Advies om vragen te stellen aan HvJ EU over korten heffingskortingen door Nederland in buitenlandsituaties

In Archief by robert

Advies A-G, 18 februari 2016

Vanaf 2001 is in Nederland de belastingvrije som afgeschaft. In plaats daarvan zijn er een flink aantal heffingskortingen gekomen, waaronder de arbeidskorting, de ouderenkorting en de algemene heffingskorting. Indien van toepassing leiden deze kortingen effectief tot een lager bedrag aan te betalen belasting.

Nederland onderscheidt bij de heffingskortingen een belastingdeel en een premiedeel (voor de volksverzekeringen). Op het moment dat een belastingplichtige bijvoorbeeld wel belastingplichtig is in Nederland, maar niet verzekerd voor de volksverzekeringen, dan kan de heffingskorting worden gekort met het premiedeel. De heffingskorting wordt dan lager.

In deze zaak ging het om een Pool die in Nederland kwam werken. Ze werd daardoor zowel belasting- als premieplichtig in Nederland. In juni 2013 vertrok zij uit Nederland terug naar Polen. Zij was daardoor niet langer verzekerd voor de volksverzekeringen in Nederland, maar tegelijkertijd werd zij ook niet verzekerd in Polen. Ten aanzien van de heffingskortingen heeft Nederland de heffingskorting in het jaar van vertrek gekort voor het premiedeel over de periode dat zij niet in Nederland woonde.

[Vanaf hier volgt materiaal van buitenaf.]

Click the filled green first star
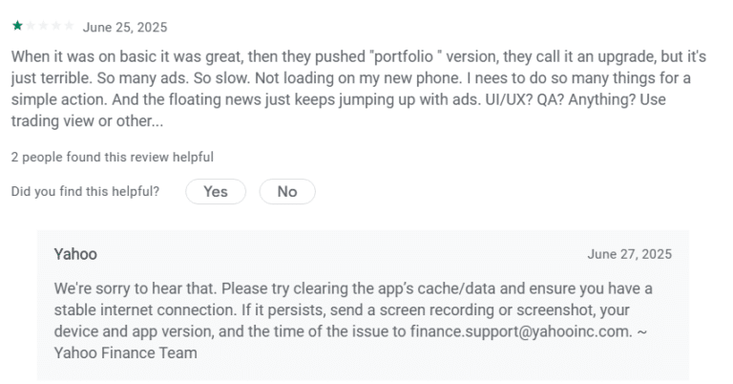 click(16, 26)
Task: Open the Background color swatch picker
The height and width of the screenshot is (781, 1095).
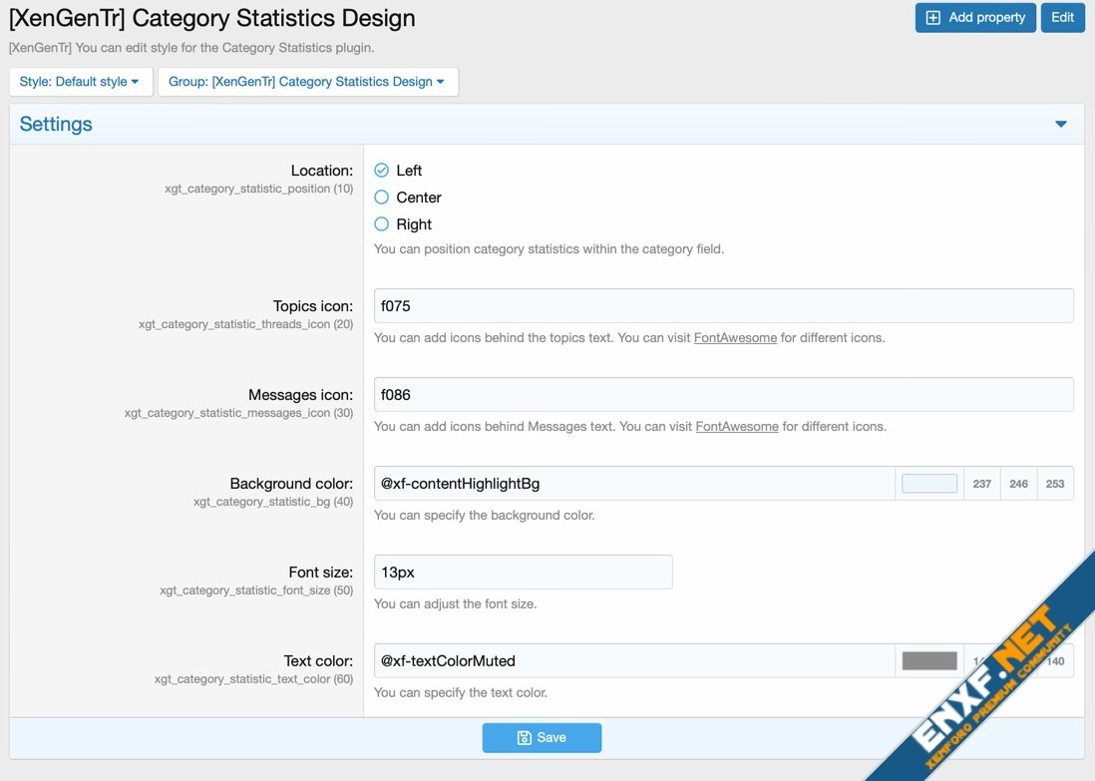Action: [x=929, y=484]
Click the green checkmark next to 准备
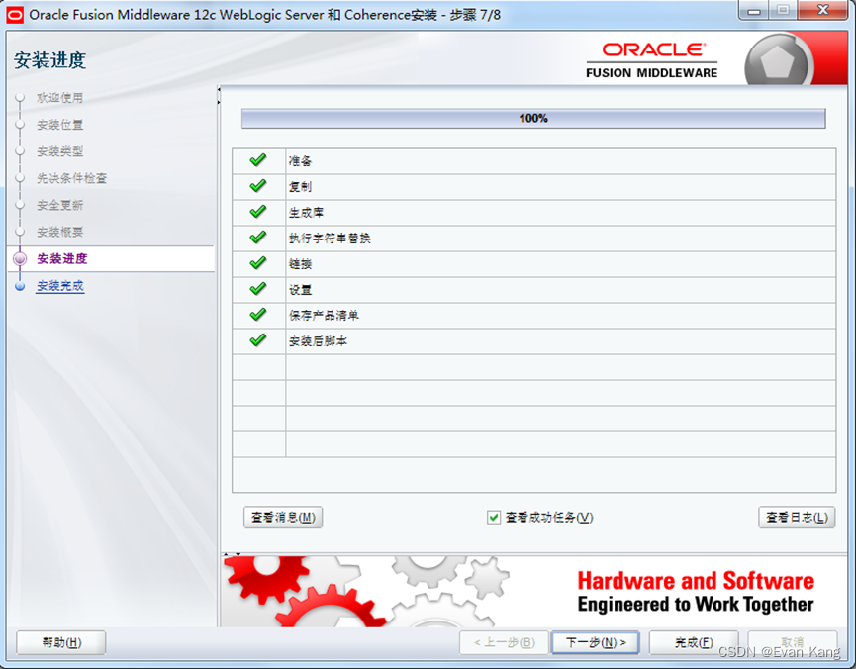 (257, 160)

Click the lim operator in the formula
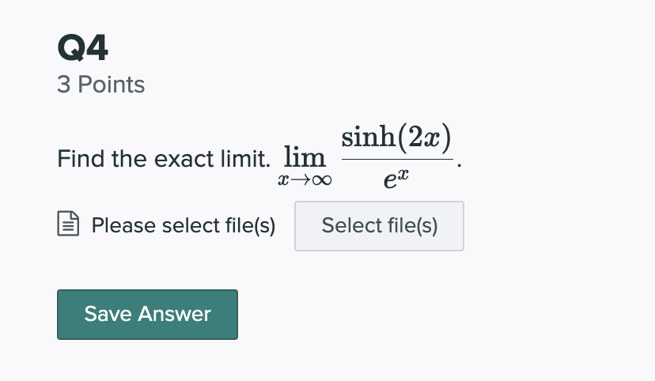click(305, 157)
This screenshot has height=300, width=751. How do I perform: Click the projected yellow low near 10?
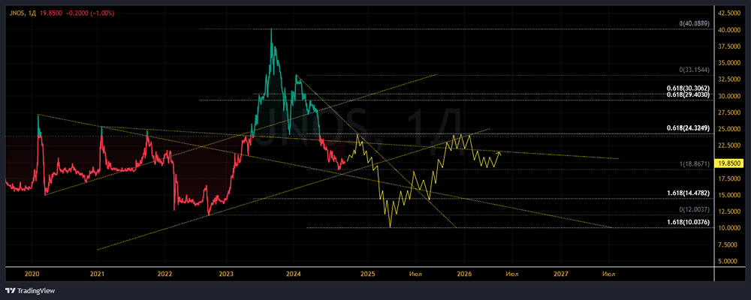(x=391, y=227)
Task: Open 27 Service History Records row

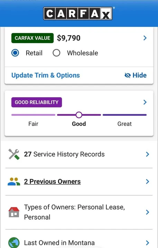Action: 79,154
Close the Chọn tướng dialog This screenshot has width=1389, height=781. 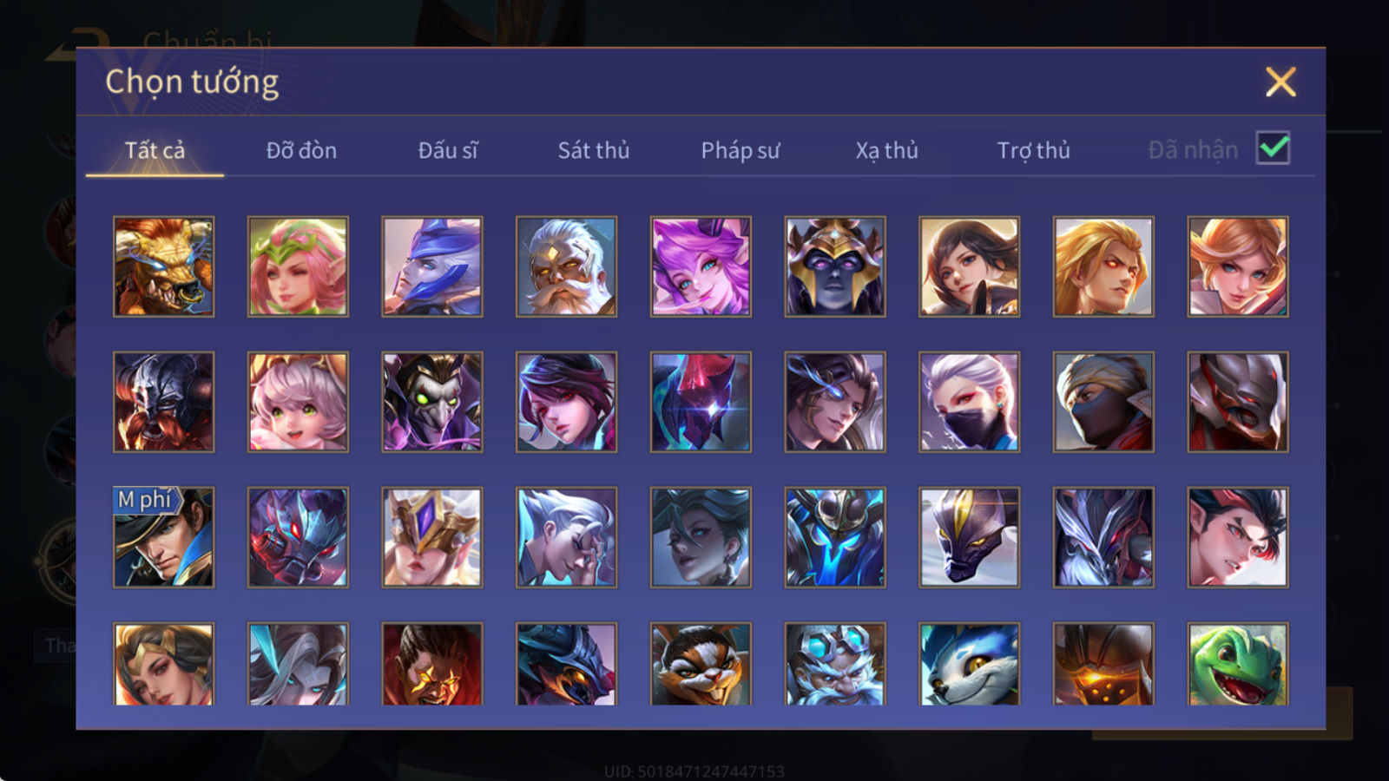(1280, 82)
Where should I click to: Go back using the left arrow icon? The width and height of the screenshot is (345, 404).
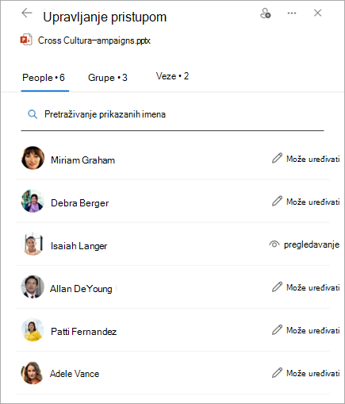tap(27, 13)
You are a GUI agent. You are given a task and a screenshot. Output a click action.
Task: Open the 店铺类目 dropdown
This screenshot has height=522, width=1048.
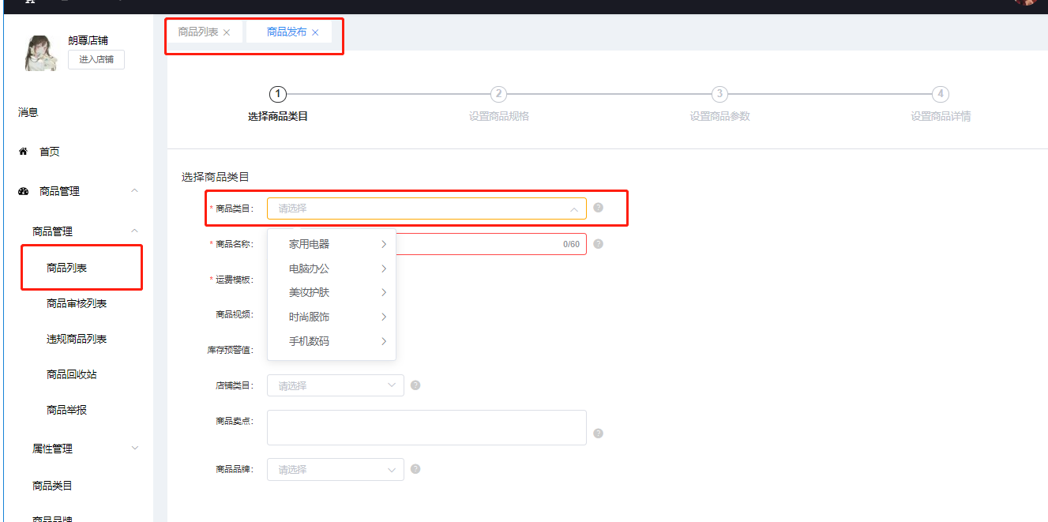coord(336,385)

Hier was de Poolse het niet mee eens. Zeker nu zij niet in Polen was verzekerd, vond zij dat zij recht had op de Nederlandse tegemoetkomingen, in dit geval het premiedeel van de heffingskortingen. Het Hof Den Bosch was tot het oordeel gekomen dat de Poolse geen gelijk had en geen recht had op deze tegemoetkoming. Er is nu cassatie aangetekend bij de Hoge Raad. De Advocaat-Generaal denkt dat de Poolse wel recht hoort te hebben op het premiedeel van de heffingskorting. Echter, hij vindt het Europese recht op dit moment zo onduidelijk dat hij adviseert om vragen aan het Europese Hof van Justitie te stellen. De antwoorden van het Hof zouden meer duidelijkheid moeten gaan geven wanneer een bronstaat nu verplicht is om aan niet-inwoners tegemoetkomingen te geven en wanneer niet.